Representatives from NASA were present at the Critical Design Review (CDR) from February 26 to March 1 at Orbital’s Arizona facility and concluded that the program meets all technical performance measures and requirements. This will be the fourth Landsat satellite to be built by Orbital ATK. It had earlier built Landsat 8, which was launched in 2013 and is providing high quality images in quantities that surpass mission requirements. Before that, Landsat 4 and Landsat 5 (launch year 1982 and 1984)  were built by GE Space Systems Division, based on a Multimission Modular Spacecraft design originally developed by Orbital-aquired Fairchild Space and Defense.

Landsat 9 quick factsLandsat 9 will extend the length of the overall Landsat series to half a century, providing the longest continuous record of the Earth’s surface as seen from space. Landsat 9 is based on Orbital ATK’s flight-proven LEOStar-3 spacecraft bus platform, which was also used on Landsat 8. The Ice, Cloud and Land Elevation satellite (ICESat-2) and the Joint Polar Satellite System (JPSS-2) spacecraft are also based on the LEOStar-3 bus platform and currently in production for NASA at Orbital ATK’s Gilbert facility.

Landsat 9 will continue the Landsat program’s critical role in monitoring, understanding and managing the land resources needed to sustain human life. It is a rebuild of Landsat 8 to enable a quick launch. Each each day Landsat 8 adds about 700 new scenes and in four and half years of existence, Landsat 8 has already added over a million images to the archive – which is 14.8% of the entire 45-year Landsat data collection.

Scientific instruments aboard Landsat 9

Meanwhile, scientists and engineers are busy building the two scientific instruments that will fly aboard the satellite.
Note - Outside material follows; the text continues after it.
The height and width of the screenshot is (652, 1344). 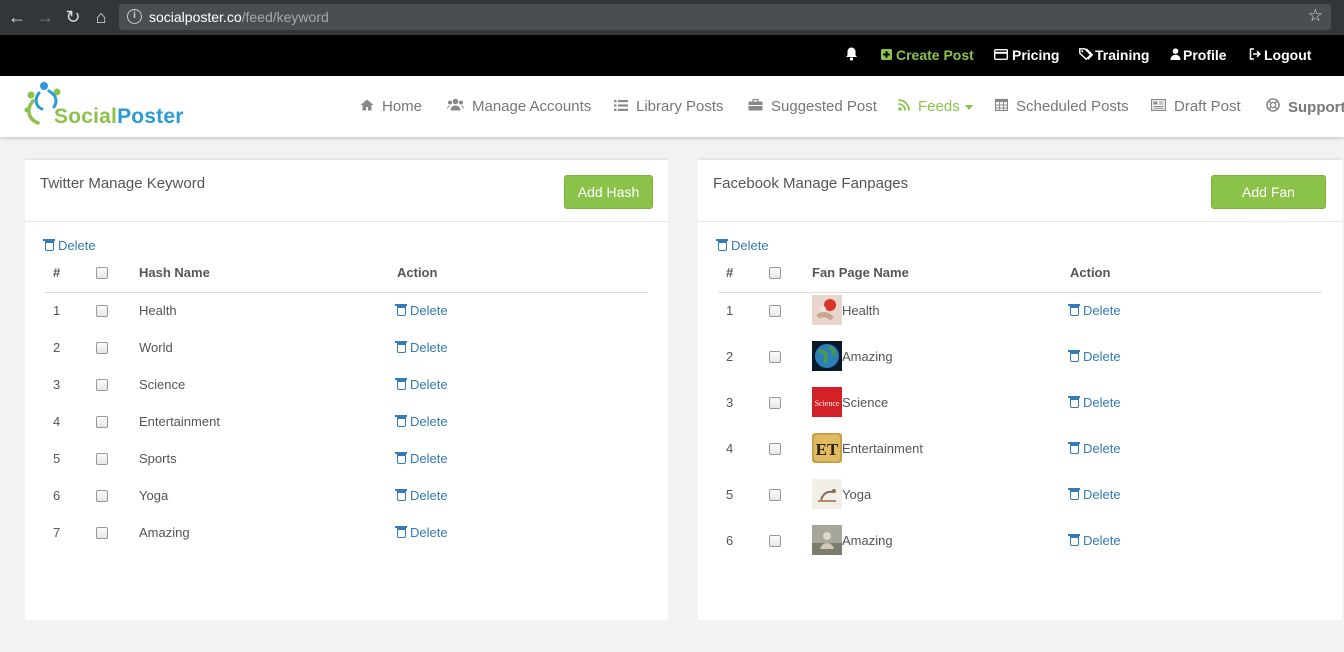 What do you see at coordinates (17, 17) in the screenshot?
I see `back-arrow-icon: ←` at bounding box center [17, 17].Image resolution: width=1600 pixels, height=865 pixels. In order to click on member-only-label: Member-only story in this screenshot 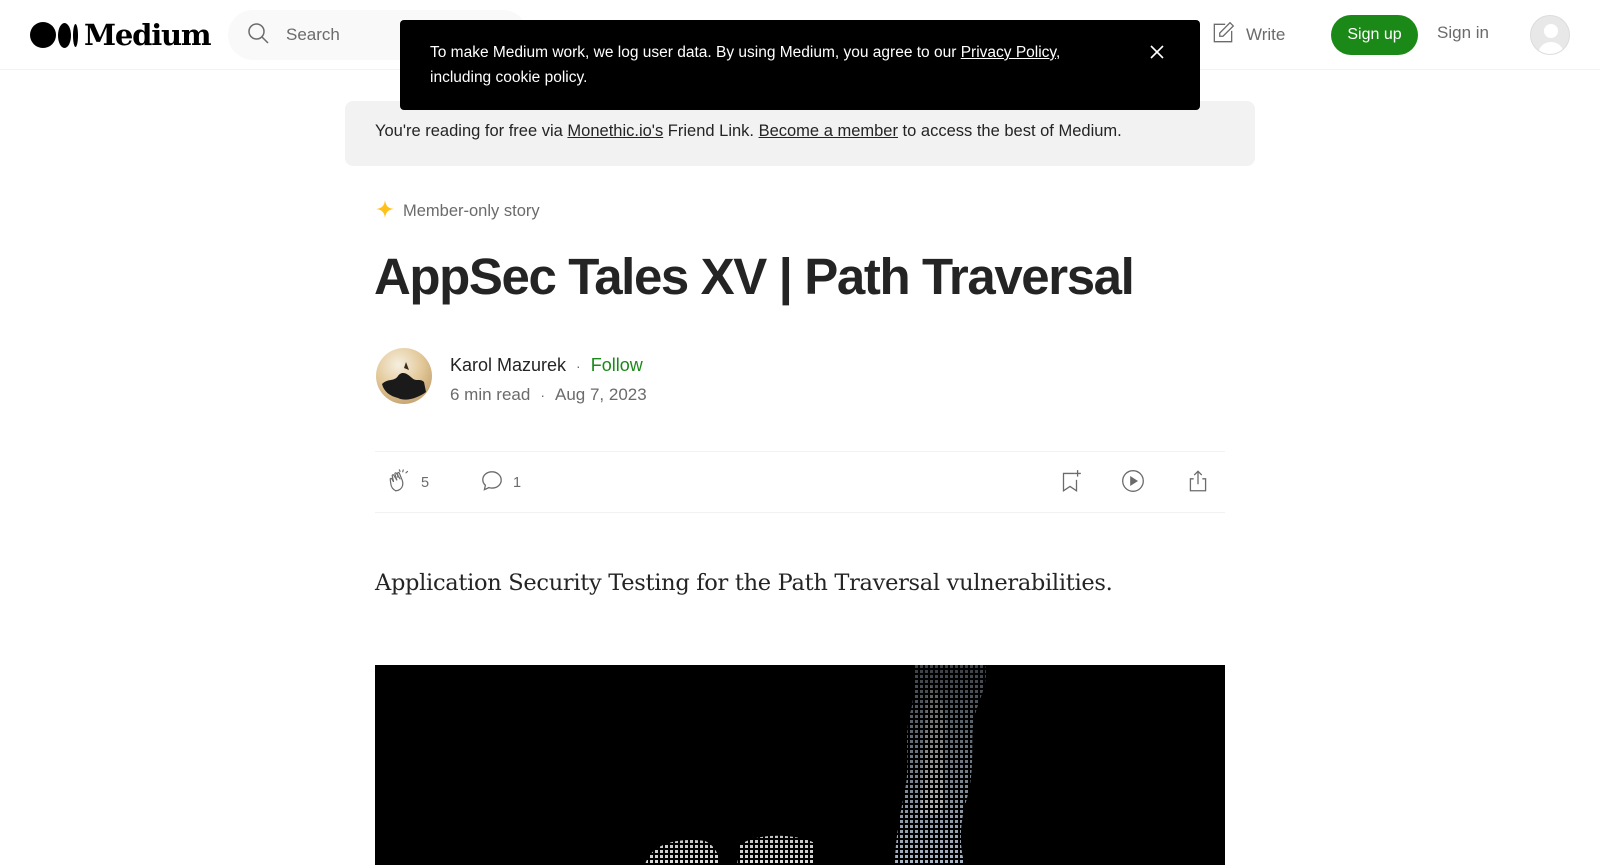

One of these instruments is the Thermal Infrared Sensor 2 (TIRS-2) which is being built at NASA’s Goddard Space Flight Center in Greenbelt, Maryland. It is a thermal sensor that will be capable of taking measurements in two sections, or bands, of the thermal infrared portion of the electromagnetic spectrum, enabling land surface temperature measurements to be made.

Landsat 9 manufacturing to start
The TIRS-2 telescope and detector on top of something called a yoke sled along with the Calibration Ground Support Equipment used to test TIRS-2 for spatial and spectral performance, among other things. Photo credit: Desiree Stover/NASA

The instrument uses the same technology as its predecessor, Landsat 8’s TIRS instrument, exploiting principles of quantum physics to make measurements of long-wave (thermal) infrared energy. TIRS-2 will have a five-year design life as opposed to the three-year design life of its first version TIRS. There have also been strategic optical design changes to avoid the stray-light issues that have complicated measurements made by Landsat 8’s TIRS. TIRS-2 uses a four-element refractive telescope that focuses an f/1.64 beam of thermal radiation onto a focal plane that is cryogenically cooled. The TIRS-2 focal plane holds three modules with quantum-well-infrared-photodetector (QWIP) arrays arranged in an alternating pattern along the focal plane centerline.